Anche il Qatar, l'Arabia Saudita e altri Paesi hanno minacciato "gravi ripercussioni" se Israele entrerà a Rafah. "Un'offensiva israeliana a Rafah porterebbe a un'indicibile catastrofe umanitaria e a gravi tensioni con l'Egitto", ha scritto il capo della politica estera dell'Unione europea Josep Borrell su X.

Da parte sua Hamas ha dichiarato che un'offensiva contro Rafah "farebbe saltare" i colloqui per un cessate il fuoco mediati da Stati Uniti, Qatar ed Egitto e porrebbe fine a qualsiasi possibilità di trattativa per la restituzione dei circa 100 ostaggi ancora detenuti nella Striscia. 

L'offensiva israeliana nel resto della Striscia

L'esercito israeliano non ha smesso di espandere la sua offensiva nella Striscia di Gaza. Domenica sono continuati i combattimenti e i bombardamenti nel nord e nel centro dell'enclave palestinese, in particolare nella principale città meridionale di Khan Younis

Qui l'Idf ha dichiarato che nelle ultime settimane ha "eliminato circa 100 terroristiin combattimenti ravvicinati, oltre che con attacchi di carri armati, imboscate di cecchini e attacchi aerei".

Sembra che sia stato un giorno di relativa calma a Gaza City. Il corrispondente di Al Jazeera Ismail al-Ghoul riferisce che le squadre di soccorso sono riuscite a recuperare i corpi di circa 100 palestinesi dai quartieri Tal al-Hawa e al-Rimal, dopo il ritiro delle forze israeliane. La maggior parte delle vittime sarebbero state uccise dai proiettili dei cecchini. 

Il ministero della Sanità di Gaza ha dichiarato domenica che nelle ultime 24 ore sono stati portati negli ospedali i corpi di 112 persone uccise in tutto il territorio, oltre a 173 feriti. Le vittime hanno portato il bilancio dei morti nella Striscia a 28.176 dall'inizio della guerra.

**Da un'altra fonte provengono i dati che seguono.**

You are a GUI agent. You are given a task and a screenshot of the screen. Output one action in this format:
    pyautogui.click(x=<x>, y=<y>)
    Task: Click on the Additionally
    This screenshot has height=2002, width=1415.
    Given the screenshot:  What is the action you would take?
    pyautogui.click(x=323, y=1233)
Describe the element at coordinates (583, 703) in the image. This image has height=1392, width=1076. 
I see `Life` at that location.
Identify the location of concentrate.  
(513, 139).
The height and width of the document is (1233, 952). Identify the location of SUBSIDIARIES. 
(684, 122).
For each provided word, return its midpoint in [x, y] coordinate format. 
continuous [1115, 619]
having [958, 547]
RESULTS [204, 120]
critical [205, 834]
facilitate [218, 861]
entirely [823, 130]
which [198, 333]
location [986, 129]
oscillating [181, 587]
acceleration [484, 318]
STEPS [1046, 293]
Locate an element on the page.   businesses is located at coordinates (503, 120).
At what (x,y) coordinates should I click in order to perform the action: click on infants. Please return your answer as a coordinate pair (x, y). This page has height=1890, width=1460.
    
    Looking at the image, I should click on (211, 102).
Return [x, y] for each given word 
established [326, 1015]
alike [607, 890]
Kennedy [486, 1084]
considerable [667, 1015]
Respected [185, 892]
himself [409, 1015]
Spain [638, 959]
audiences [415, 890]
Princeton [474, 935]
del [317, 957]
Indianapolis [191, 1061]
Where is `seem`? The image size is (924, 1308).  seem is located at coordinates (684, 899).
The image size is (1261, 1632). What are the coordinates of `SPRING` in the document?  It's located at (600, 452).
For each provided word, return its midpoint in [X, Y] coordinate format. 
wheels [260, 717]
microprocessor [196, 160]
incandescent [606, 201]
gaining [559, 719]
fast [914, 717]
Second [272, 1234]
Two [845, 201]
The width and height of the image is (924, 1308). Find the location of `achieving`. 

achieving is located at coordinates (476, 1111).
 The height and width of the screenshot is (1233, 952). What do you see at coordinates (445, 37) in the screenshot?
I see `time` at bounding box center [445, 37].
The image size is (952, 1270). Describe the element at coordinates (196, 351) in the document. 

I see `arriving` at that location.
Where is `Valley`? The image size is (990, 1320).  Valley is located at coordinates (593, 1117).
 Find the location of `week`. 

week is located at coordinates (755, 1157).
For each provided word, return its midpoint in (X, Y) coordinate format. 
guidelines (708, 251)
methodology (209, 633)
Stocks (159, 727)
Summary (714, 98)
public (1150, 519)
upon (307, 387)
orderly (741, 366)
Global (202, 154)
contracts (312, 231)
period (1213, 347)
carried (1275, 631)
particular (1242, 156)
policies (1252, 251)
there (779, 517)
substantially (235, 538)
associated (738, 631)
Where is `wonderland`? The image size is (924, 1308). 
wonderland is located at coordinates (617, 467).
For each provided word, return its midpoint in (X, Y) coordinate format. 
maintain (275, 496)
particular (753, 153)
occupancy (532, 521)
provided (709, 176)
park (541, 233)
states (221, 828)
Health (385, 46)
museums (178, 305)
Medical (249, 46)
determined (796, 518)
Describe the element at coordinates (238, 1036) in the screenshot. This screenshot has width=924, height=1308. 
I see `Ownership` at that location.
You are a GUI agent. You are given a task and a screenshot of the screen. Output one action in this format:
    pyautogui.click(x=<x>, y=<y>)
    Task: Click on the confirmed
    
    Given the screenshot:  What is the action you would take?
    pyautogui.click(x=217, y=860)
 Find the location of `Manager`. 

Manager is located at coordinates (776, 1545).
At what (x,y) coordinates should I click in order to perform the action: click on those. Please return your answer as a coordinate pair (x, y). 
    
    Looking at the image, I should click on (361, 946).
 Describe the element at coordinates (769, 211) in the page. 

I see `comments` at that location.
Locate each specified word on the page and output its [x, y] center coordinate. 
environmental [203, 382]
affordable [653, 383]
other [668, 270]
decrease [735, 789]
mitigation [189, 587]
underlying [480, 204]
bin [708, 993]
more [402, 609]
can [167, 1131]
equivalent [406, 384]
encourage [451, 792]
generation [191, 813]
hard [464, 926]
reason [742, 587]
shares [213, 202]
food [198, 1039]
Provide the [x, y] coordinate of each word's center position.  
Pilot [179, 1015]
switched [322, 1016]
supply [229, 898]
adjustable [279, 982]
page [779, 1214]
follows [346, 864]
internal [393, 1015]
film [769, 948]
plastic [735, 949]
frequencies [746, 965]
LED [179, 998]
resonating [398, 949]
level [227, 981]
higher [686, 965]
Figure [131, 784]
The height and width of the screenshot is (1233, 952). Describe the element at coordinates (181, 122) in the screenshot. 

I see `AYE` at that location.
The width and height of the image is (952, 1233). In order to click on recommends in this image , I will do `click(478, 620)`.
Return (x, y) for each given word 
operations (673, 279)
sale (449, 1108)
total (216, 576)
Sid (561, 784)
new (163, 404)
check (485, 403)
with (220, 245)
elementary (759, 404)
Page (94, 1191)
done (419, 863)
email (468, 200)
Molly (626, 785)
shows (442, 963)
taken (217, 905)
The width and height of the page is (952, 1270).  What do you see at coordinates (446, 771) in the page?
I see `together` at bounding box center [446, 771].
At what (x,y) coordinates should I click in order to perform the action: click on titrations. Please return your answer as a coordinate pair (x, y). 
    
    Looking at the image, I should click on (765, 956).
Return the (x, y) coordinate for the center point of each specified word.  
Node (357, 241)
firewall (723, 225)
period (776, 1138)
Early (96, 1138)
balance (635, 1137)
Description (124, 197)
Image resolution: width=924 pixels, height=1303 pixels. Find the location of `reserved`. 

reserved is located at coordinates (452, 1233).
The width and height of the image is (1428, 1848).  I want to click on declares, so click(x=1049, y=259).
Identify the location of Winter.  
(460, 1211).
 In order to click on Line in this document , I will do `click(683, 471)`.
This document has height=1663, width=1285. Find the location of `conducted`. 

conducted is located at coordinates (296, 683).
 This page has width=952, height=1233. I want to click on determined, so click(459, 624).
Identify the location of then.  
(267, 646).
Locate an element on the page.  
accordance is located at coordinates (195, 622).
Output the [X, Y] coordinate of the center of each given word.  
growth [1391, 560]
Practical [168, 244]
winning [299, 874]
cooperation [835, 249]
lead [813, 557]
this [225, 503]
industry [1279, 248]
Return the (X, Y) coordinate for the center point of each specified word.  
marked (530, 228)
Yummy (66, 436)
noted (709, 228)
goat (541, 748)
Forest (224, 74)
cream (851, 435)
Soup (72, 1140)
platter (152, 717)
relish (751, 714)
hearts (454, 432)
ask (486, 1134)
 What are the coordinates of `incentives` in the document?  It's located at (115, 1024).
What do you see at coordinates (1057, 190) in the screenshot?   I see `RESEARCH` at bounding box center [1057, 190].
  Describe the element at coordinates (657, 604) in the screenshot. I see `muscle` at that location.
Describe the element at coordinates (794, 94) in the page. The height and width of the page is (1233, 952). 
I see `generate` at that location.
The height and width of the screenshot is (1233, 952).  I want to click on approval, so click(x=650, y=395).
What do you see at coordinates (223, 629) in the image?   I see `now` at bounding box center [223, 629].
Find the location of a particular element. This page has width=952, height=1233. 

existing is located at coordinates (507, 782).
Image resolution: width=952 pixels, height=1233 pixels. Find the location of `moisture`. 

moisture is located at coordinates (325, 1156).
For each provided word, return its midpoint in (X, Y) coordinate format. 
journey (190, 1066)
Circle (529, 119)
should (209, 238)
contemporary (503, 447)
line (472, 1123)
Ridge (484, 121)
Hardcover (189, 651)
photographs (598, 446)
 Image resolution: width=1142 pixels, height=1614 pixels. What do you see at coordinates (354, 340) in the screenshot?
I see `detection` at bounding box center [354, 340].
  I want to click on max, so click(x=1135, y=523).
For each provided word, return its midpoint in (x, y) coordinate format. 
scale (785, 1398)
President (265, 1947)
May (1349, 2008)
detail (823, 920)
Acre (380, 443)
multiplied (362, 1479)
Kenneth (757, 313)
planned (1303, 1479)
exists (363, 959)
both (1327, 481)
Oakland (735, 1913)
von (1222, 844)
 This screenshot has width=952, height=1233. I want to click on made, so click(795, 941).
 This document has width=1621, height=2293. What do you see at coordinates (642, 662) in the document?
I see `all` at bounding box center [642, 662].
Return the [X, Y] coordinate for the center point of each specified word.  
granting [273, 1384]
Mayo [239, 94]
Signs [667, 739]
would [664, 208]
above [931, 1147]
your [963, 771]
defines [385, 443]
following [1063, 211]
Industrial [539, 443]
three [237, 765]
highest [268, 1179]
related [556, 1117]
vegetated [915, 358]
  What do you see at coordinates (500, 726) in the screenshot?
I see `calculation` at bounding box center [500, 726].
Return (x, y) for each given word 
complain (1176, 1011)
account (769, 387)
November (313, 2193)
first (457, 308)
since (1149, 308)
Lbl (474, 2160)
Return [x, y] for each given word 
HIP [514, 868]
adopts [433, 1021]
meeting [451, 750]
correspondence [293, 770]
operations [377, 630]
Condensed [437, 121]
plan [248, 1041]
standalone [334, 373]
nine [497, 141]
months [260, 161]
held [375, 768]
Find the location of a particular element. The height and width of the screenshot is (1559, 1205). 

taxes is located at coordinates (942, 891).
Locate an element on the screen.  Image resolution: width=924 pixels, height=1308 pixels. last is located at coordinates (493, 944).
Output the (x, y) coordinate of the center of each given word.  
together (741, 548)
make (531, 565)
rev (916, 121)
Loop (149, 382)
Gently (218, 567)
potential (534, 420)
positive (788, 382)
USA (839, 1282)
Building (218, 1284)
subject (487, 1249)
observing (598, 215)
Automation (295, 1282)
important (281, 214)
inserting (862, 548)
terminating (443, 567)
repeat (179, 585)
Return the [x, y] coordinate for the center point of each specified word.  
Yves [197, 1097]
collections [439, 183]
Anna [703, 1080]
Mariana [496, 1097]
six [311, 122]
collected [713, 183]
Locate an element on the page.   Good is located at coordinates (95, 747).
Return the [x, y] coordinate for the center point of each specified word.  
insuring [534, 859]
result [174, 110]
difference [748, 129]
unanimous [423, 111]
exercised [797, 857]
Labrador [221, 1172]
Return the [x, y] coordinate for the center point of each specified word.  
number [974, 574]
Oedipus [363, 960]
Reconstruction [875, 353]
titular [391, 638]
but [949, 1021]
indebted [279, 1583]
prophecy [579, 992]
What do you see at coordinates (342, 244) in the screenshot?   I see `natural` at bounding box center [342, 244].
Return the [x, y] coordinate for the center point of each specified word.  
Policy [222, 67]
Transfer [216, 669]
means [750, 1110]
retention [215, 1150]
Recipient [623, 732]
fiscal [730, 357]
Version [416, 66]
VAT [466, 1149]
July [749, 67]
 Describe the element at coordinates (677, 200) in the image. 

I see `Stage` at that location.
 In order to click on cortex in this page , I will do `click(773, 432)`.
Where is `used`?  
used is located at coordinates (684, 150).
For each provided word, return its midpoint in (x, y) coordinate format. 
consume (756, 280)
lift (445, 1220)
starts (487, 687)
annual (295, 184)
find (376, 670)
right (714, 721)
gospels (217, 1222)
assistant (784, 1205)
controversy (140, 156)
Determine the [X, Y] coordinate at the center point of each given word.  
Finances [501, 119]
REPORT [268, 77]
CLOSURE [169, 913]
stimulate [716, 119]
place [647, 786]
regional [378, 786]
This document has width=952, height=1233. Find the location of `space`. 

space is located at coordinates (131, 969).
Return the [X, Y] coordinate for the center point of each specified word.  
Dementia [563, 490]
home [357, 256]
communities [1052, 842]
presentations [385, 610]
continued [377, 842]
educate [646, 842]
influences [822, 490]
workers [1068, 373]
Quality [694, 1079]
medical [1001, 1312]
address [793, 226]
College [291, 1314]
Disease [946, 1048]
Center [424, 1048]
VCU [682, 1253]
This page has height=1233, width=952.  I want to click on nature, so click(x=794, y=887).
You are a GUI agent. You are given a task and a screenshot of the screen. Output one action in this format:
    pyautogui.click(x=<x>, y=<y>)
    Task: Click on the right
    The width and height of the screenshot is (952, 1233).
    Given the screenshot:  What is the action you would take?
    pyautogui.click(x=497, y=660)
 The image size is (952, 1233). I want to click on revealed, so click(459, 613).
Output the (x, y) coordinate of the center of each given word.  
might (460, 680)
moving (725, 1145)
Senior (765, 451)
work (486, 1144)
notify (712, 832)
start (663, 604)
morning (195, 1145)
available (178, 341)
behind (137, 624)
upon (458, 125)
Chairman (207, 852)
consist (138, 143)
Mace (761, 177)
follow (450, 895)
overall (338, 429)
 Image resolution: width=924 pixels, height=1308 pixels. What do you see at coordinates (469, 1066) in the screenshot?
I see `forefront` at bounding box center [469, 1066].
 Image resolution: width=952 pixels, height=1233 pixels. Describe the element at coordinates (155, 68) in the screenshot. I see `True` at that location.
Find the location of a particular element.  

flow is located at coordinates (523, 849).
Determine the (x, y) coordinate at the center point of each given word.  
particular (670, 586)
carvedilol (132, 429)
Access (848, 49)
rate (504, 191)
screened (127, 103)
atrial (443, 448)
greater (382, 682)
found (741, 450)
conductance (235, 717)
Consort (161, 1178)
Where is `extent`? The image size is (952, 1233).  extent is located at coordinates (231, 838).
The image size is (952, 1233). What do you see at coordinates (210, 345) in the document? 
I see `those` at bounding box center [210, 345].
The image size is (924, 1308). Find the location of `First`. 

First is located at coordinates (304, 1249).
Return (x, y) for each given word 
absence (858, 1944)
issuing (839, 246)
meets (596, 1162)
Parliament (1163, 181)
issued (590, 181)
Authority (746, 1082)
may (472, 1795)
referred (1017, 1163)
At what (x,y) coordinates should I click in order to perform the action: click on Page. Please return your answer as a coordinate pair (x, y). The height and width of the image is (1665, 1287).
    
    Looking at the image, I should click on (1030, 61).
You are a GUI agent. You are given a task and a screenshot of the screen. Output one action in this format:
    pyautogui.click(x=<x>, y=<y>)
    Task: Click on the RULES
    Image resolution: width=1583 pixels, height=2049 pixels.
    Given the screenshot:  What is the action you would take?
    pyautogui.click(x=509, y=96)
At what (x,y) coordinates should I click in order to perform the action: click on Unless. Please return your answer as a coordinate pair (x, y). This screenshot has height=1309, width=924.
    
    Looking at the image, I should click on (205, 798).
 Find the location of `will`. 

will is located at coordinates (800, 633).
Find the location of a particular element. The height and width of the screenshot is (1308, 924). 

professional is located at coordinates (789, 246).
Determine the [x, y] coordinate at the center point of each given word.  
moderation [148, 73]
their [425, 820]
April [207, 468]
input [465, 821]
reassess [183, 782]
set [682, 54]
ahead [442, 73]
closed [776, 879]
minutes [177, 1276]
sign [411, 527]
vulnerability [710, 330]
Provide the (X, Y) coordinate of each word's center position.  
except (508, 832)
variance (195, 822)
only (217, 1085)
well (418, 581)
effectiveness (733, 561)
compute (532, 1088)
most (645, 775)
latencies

L'Oms entra nell'ospedale Al Aqsa di Deir Al Balah

L'Oms e i suoi partner hanno avuto accesso all'ospedale Al Aqsa di Deir Al Balah, nella zona centrale di Gaza, per la prima volta dal 13 gennaio. L'Oms ha fornito materiale traumatologico, medicinali e vaccini antitetanici per rispondere alle esigenze sanitarie di 3.700 pazienti. Inoltre, l'Unfpa, un'altra agenzia dell'Onu, ha fornito forniture e medicinali sufficienti per circa tremila parti sicuri

L'ospedale ha gradualmente ripristinato la sua funzionalità, passando da soli cinque medici a gennaio a circa 300 medici e 400 infermieri. Nonostante i progressi, persistono immensi bisogni. 

La struttura, che attualmente ospita 400 pazienti e oltre cinquemila rifugiati, ha urgente bisogno di letti, materassi, materiale e attrezzature chirurgiche, anestesia, antidolorifici e materiale per la dialisi. Hanno anche richiesto di agevolare il trasferimento dei pazienti al di fuori della Striscia di Gaza.